**WORK REQUEST**
Your response should consist of the lines below, printed exactly.

**THE INPUT**
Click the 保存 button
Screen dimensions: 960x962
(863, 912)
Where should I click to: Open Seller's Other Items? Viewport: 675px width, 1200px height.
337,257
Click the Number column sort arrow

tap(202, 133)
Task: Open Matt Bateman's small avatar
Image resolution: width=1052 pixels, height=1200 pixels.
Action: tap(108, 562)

**SOLVED PROBLEM**
Click the 保存 button
Screen dimensions: 960x962
(863, 912)
Where should I click to: Open Seller's Other Items? Viewport: 675px width, 1200px height.
337,257
Click the Number column sort arrow

tap(202, 133)
Task: Open Matt Bateman's small avatar
Image resolution: width=1052 pixels, height=1200 pixels.
Action: tap(108, 562)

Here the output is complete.